■ Page excerpt
━━━━━━

The Installation Guide will show you how to install Solr 5.5.1, content connectors, and Banana.

System Requirements

In general, the requirements to run HDP 2.5.x are sufficient to run Solr and all of the Hadoop ecosystem integrations, with a few exceptions. Before installation, please be sure to review the following requirements and supported versions.

Operating Systems

HDP Search is supported on the following operating systems:

  • 64-bit CentOS 6 & 7

  • 64-bit Red Hat Enterprise Linux (RHEL) 6 & 7

  • 64-bit Oracle Linux 6 & 7

  • 64-bit SUSE Linux Enterprise Server (SLES) 11, SP3/SP4

  • 64-bit Debian 7

  • 64-bit Ubuntu 12 & 14

Java

HDP Search requires Oracle or OpenJDK Java 1.7 or higher.

HDP 2.5.x

This documentation assumes you have already installed HDP 2.5.x, or are installing it at the same time.

Solr & Hadoop JARs

Solr

As mentioned above, Solr 5.5.1 supports Java JDK 1.7 and higher.

Additionally, you will need enough RAM and disk space to store the indexes. Memory and disk requirements will vary depending on your use case, but should be considered carefully prior to production deployment.

Solr by default uses the port 8983 on each node where it is installed. This can be customized if necessary.

Apache ZooKeeper

HDP 2.5.x and Solr both use Apache ZooKeeper to manage services for the cluster. The ZooKeeper ensemble that you are using for HDP 2.5.x can also be used by Solr. Installation of Solr with Ambari will automatically connect Solr to the running ZooKeeper ensemble.

When using a shared ZooKeeper instance, it’s recommended to isolate Solr’s znode from other znodes running. When starting Solr, we’ll pass a chroot to ZooKeeper to store Solr’s configuration files. No additional setup or modification of your ZooKeeper instance should be required.

Hadoop JARs

The JARs for indexing content from HDFS, Pig, Hive, Storm and Spark do not have any additional system requirements.

In some cases, the JARs will need to be moved to HDFS or loaded to the classpath in order to be used. See the documentation for each JAR for detailed information.

HDP 2.5.x Package Contents

The HDP Search package includes:

  • Solr 5.5.1

  • Banana 1.6.0

  • JARs for integration with Hadoop, Hive, HBase and Pig

  • Software development kits for Storm and Spark

Solr should be installed on each node that runs HDFS. In many cases the connector JARs are loaded to the classpath of their respective applications and usually do not need to be copied to multiple nodes of the cluster.

━━━━━━

■ Data excerpt
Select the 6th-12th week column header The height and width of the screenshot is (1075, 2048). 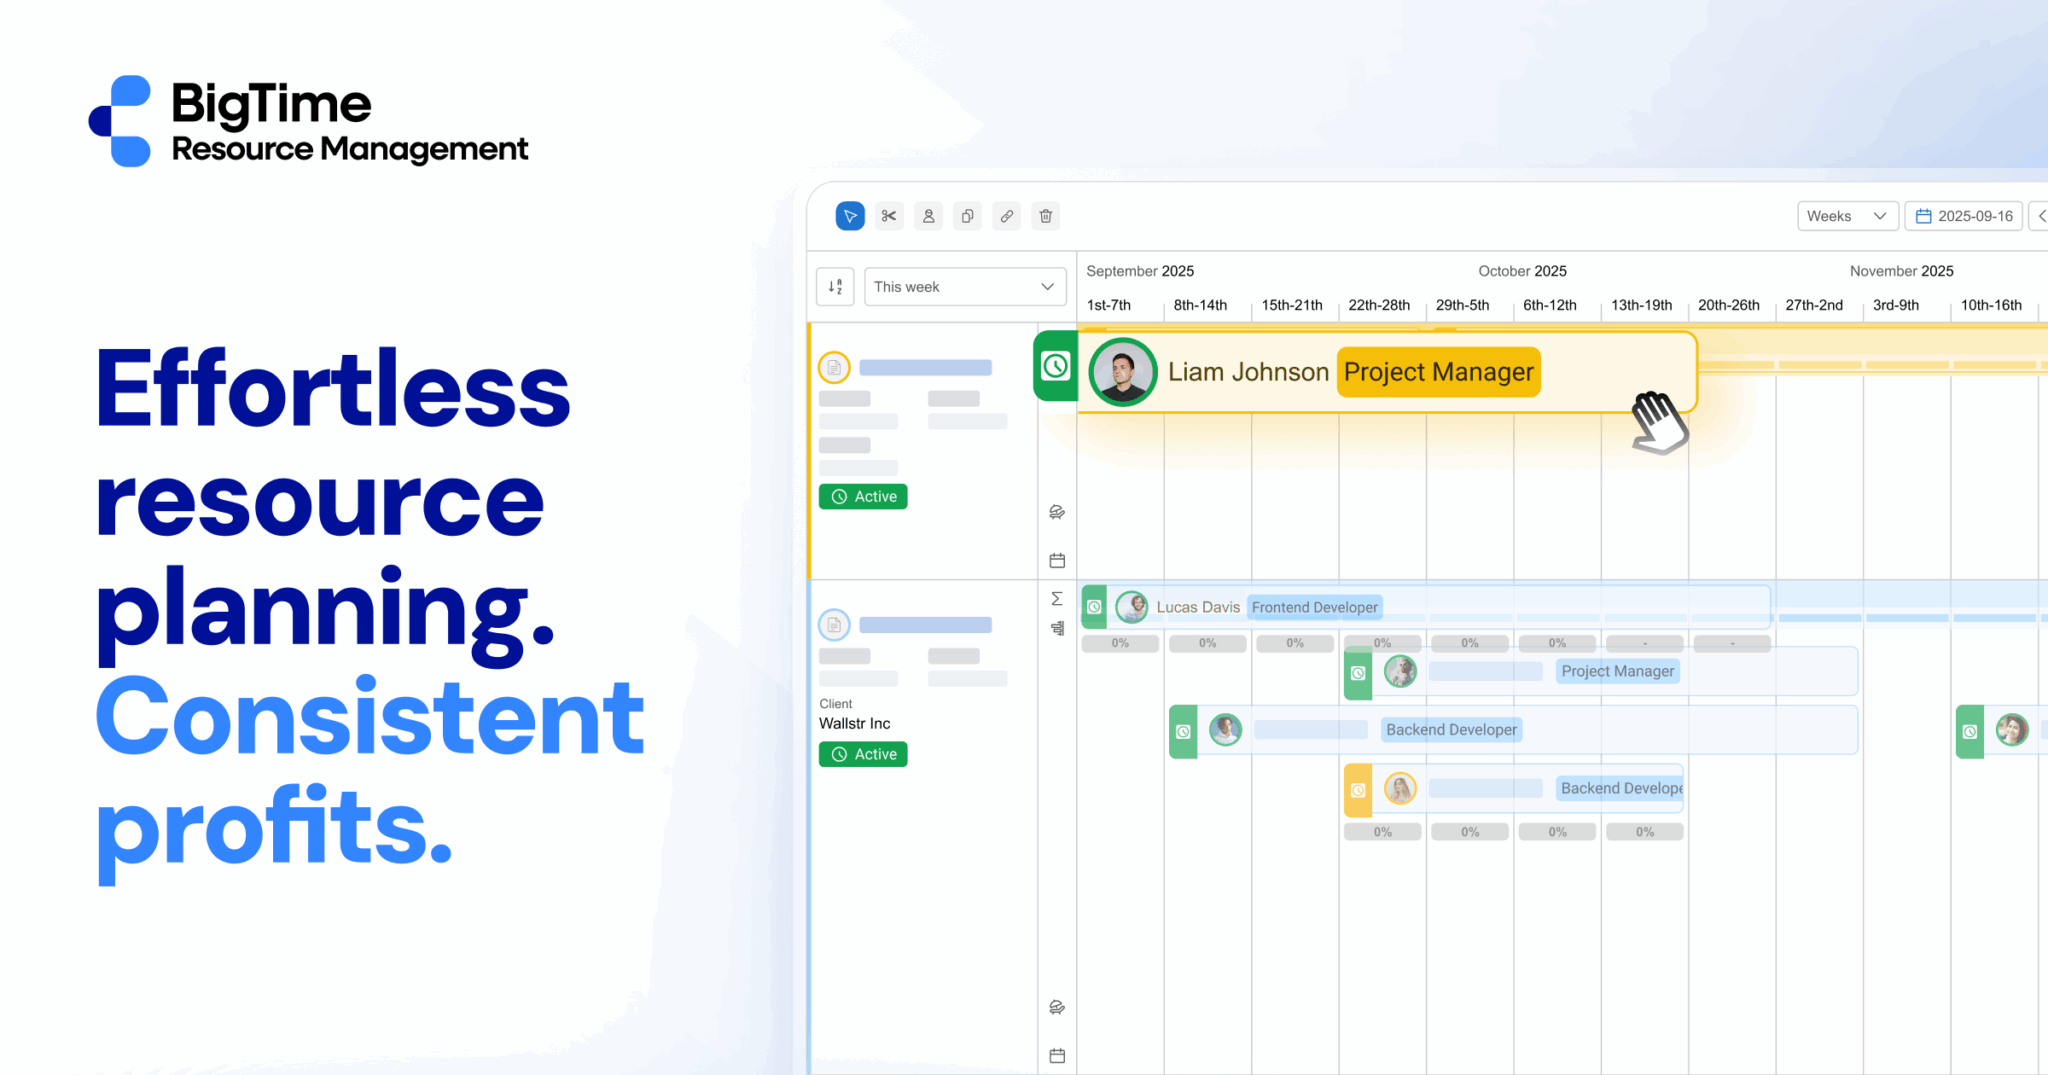coord(1549,305)
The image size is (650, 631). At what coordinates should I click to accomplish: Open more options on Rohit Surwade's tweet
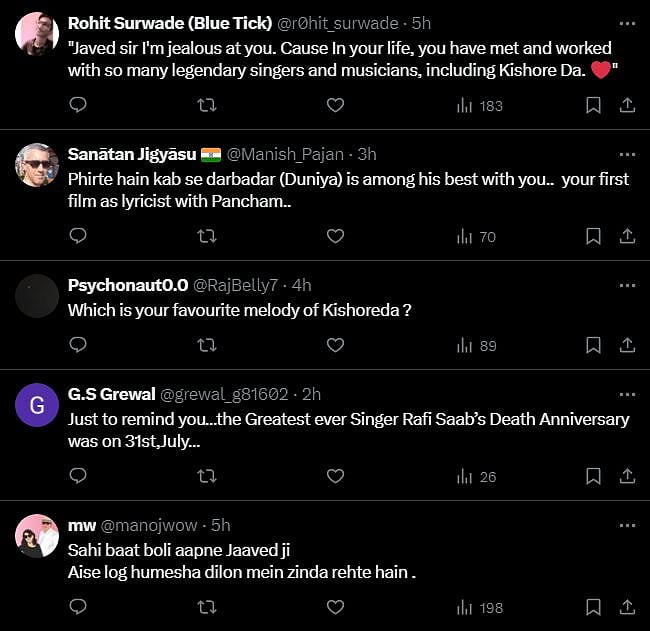pos(627,23)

━━━━━━

■ Task prompt
List every operating system that the HDP Search installation page says is supported, including the versions it gives.

■ Answer to this exercise
- 64-bit CentOS 6 & 7
- 64-bit Red Hat Enterprise Linux (RHEL) 6 & 7
- 64-bit Oracle Linux 6 & 7
- 64-bit SUSE Linux Enterprise Server (SLES) 11, SP3/SP4
- 64-bit Debian 7
- 64-bit Ubuntu 12 & 14